Speaker
Shruti K. Gohil, MD, MPH
Assistant Professor, Infectious Diseases
Associate Medical Director, Epidemiology & Infection Prevention
University of California, Irvine School of Medicine
Keywords
Antibiotics; Antibiotic Resistance; Infection; Prompts; Clinical Decision-Making
Key Points
- Multidrug-resistant organisms are a major public health threat, with more than 2.8 million antibiotic-resistant infections occurring annually in the U.S. This leads to increased readmissions, healthcare costs, and thousands of attributable deaths. Overprescribing is a major contributor to antibiotic resistance.
- The culture of empiric antibiotic selection currently reflects a “start broad, narrow later” approach: an effort to avoid missing resistant infections at the cost of unnecessary broad spectrum antibiotics. The INSPIRE trials aim to encourage a new practice: “start narrow, broaden if needed,” in which physicians use data on resistance risk to spare broad spectrum antibiotic use. This delay in broadening is not high-risk for the vast majority of patients.
- The 4 most commonly treated infections in U.S. hospitals (pneumonia, urinary tract infections (UTI), abdominal infections, and skin/soft tissue infections) do not reflect the multi-drug resistant organisms that physicians most worry about, but comprise the bulk of what physicians prescribe extended spectrum antibiotics for.
- Risk factor research typically reports relative risk, AKA odds. This can exaggerate physician perception of risk. The INSPIRE trials sought to reframe risk perceptions by using absolute risk, based on a series of models for every extended-spectrum antibiotic and multidrug-resistant organism pair.
- The research team developed a computerized provider order entry (CPOE) smart prompt, activated when a physician in a non-ICU location selected extended-spectrum antibiotics to treat abdominal or skin/soft tissue infections. These real-time prompts provided the absolute risk of infection due to multidrug-resistant organisms, in a manner that was patient-specific, infection syndrome-specific, and pathogen-specific.
- The INSPIRE Abdominal and Skin/Soft Tissue Trials consisted of 2 cluster-randomized, 92-hospital trials. Arm 1 received routine care, and Arm 2 received the INSPIRE CPOE bundle intervention, in which physicians received the CPOE smart prompts recommending appropriate antibiotic choice.
- The INSPIRE trials demonstrated the effectiveness of real-time, individualized smart prompts. In both the abdominal infection trial and the skin and soft tissue infection trial, the group that received the CPOE prompts saw a 35% and 28% reduction in extended-spectrum days of therapy, respectively. There was no difference in safety outcomes for either trial.
- The intervention was rolled out as a bundle; this makes it difficult to know the impact of the individual components. One limitation of this intervention is that activating it requires CPOE capability and a live link to the EHR.
- The research team took some proactive steps, including actively extracting and cleaning data starting in the CPOE prompt development stage. That allowed them to identify issues early in the process, adjust accordingly, and ultimately speed the analysis.

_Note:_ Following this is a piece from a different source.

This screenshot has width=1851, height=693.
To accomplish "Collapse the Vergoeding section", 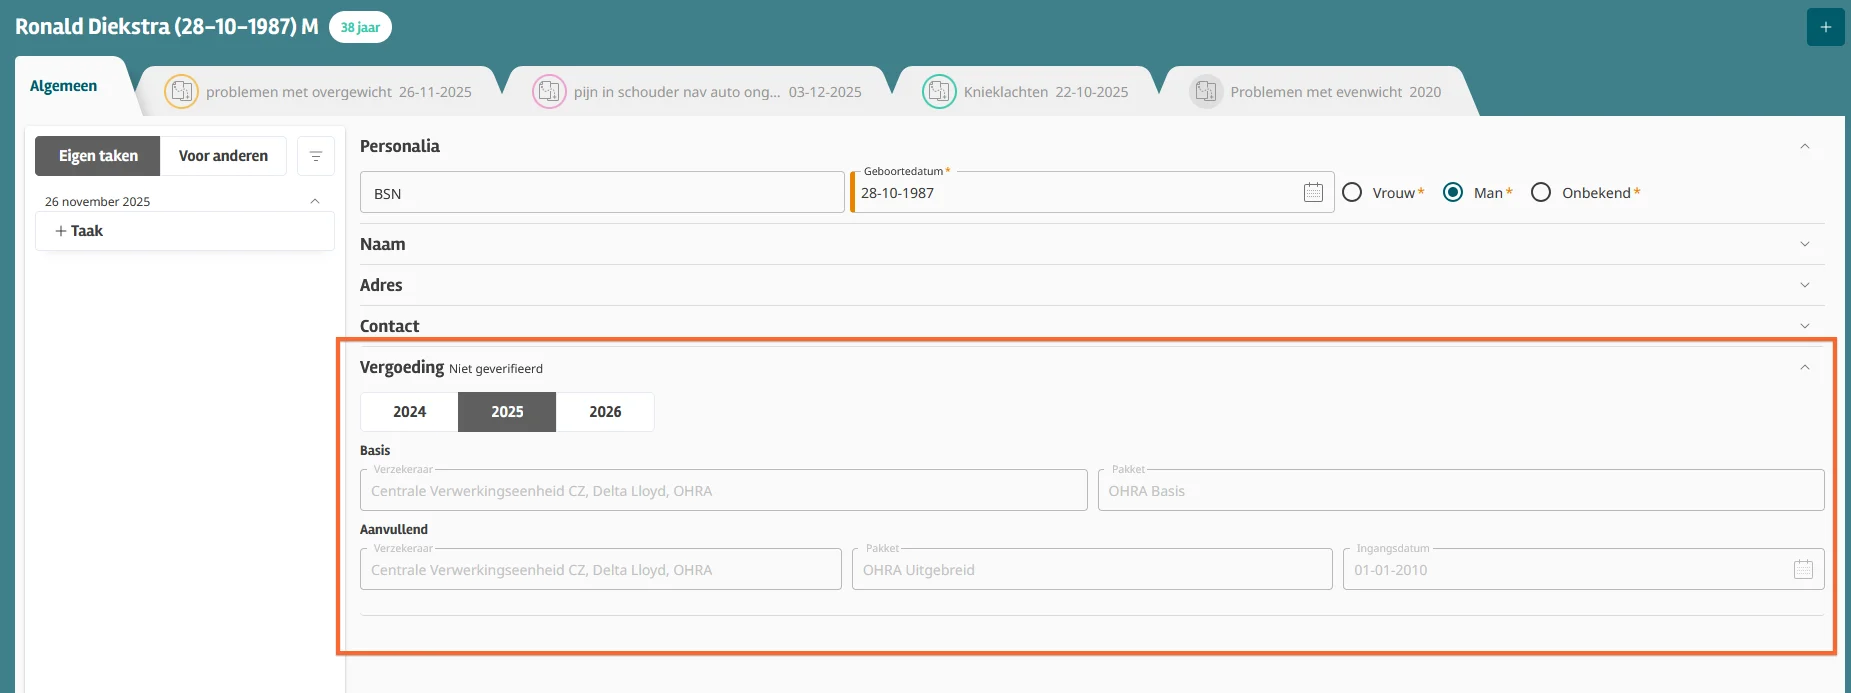I will tap(1804, 367).
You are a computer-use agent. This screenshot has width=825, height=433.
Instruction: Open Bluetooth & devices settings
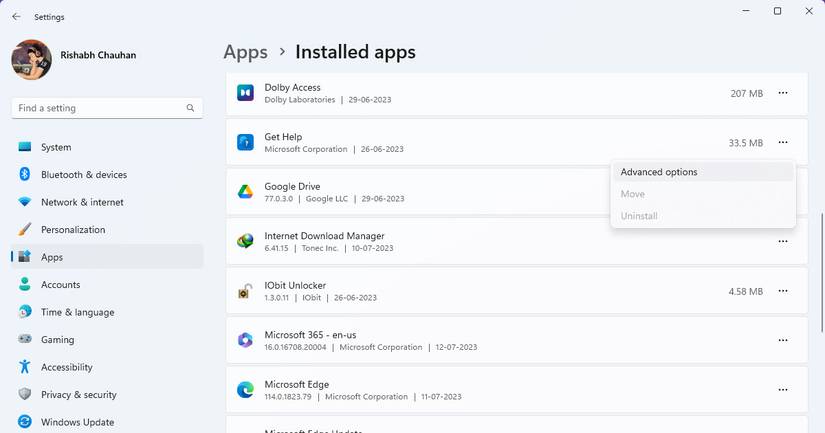click(x=83, y=175)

- Precision medicine trials for antibiotic stewardship can work; physicians are willing to make different choices when they’re given the right kind of information. If you thoughtfully construct a prompt-based intervention and populate it with useful and applicable information, these interventions could help lead to new best practices for empiric treatment in the U.S.
Discussion Themes
The trial defined the threshold for acceptable risk – i.e., differentiated between high and low risk – at 10%. This was based on precedence set by the Infectious Diseases Society of America (IDSA) guidelines and vetted by the INSPIRE steering committee and national experts. Each patient had their own risk profile – comprised of a series of risk factors, pulled from the EHR – that the algorithm drew upon to place the patient on either side of the risk threshold.
Patient rates of ICU transfer and length of stay were equal between the intervention and control groups. This addresses a significant concern amongst physicians when it comes to reducing broad-spectrum antibiotic prescription, as many worry about incurring any unnecessary risk for their patients.
The prompts were intensely vetted. One important consideration making sure they appeared only for low-risk patients. This was an important step in getting local physicians on board with the prompts as a clinical decision support tool. Stewardship teams played an important role in this provider education.
Nurse practitioners, physician assistants, and residents were another key audience, as they often play a significant role in ordering antibiotics.